There's no doubt that a lot of animals can safely be called fully conscious and self-aware beings. Sentient. Elaborate tests really aren't required to make this assessment. It takes little more than momentary observation of wild and domesticated animals to recognize their obvious sense of self. This ability to recognize animal sentience holds true for children and adults, animal experts and laypeople. One of the subtler joys in life is affirming this quality in non-humans.
But to what extent are certain animals, mostly mammalian and avian, self-aware? In an important sense, the answer doesn't matter. That is, it in no way shifts the criteria upon which we grant animals moral consideration. That criteria, of course, is an animal's capacity to suffer. The prospect of suffering, no matter what the depth of an animal's consciousness, no matter how similar or dissimilar that consciousness appears to be from our own, requires that we treat animals with the same moral consideration we'd grant to humans -- creatures whom morally literate citizens also aim to avoid causing unnecessary suffering. We don't have to give them human rights, per se, but we cannot abuse them for non-essential purposes.
But in other ways -- more tertiary ways -- the question of animal consciousness does matter. Animal ethologists should keep striving to understand the deeper nature of an animal's self-awareness because that understanding helps us think about the most just ways to integrate animals into human culture.

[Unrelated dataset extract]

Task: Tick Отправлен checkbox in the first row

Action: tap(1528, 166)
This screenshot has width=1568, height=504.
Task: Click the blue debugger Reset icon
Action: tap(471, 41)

Should animals be allowed to offer non-verbal testimony in court? Should we hold animals accountable for dastardly deeds done to each other for seemingly "senseless" reasons, such as when one dog rips into another at the dog park? If a human claims to love his companion animal in a romantic way do we take that claim seriously? Do we entertain the notion that an animal, which some studies have shown are capable of romantic love, might love a human back? These questions are more complex than they might at first seem. We need to know more about the full nature of animal self-awareness before we can responsibly develop answers.
Inevitably, it will be the case that we'll make these explorations through human categories, biases, and presuppositions. Chances are slim, I imagine, that we'll ever "get" the consciousness of a dog from a a dog's perspective (or, as Thomas Nagel famously argued, a bat from the bat's perspective). Even thinking we can do so is a logical contradiction, one that requires the erasure of the self. But that limitation should not inhibit our investigations. Imagine what we could discover if we took the resources we waste on vivisection and put them towards research into mammalian and avian consciousness?
There are many specific aspects of animal consciousness we might explore, but one that strikes me as especially important is this: the nature of an animal's grasp of the past. Of course animals recollect. Squirrels know where they have stashed their cache, elephants remember where poachers hid, ants know where to go in that crazy maze, and chickens recall dozens of human faces.
But recollection and memory are different. Recollection directs behavioral survival–where are those nuts? -- but memory enables narration, and the control of narration allows us to weave more nuanced meaning into life. It's perfectly possible that animals, most likely primates and whales, possess a consciousness that allows them to grasp their past as an abstraction that lends present existence, as well as future expectations, with continuity. A very meaningful continuity.
I genuinely wonder to what extent memory, and the life-affirming narration it allows, bears on the quality and meaning of life. Does a creature with a consciousness capable of arranging webs of memories into stories and myths and tall tales have a more meaningful life than a creature who lives life largely in the present but is able to access the past for isolated tidbits of survival data? And if so, does this distinction impact their moral standing in human society?
As we inch toward a society that questions the moral basis upon which we needlessly exploit animals, I hope we can open the forum to these critical questions.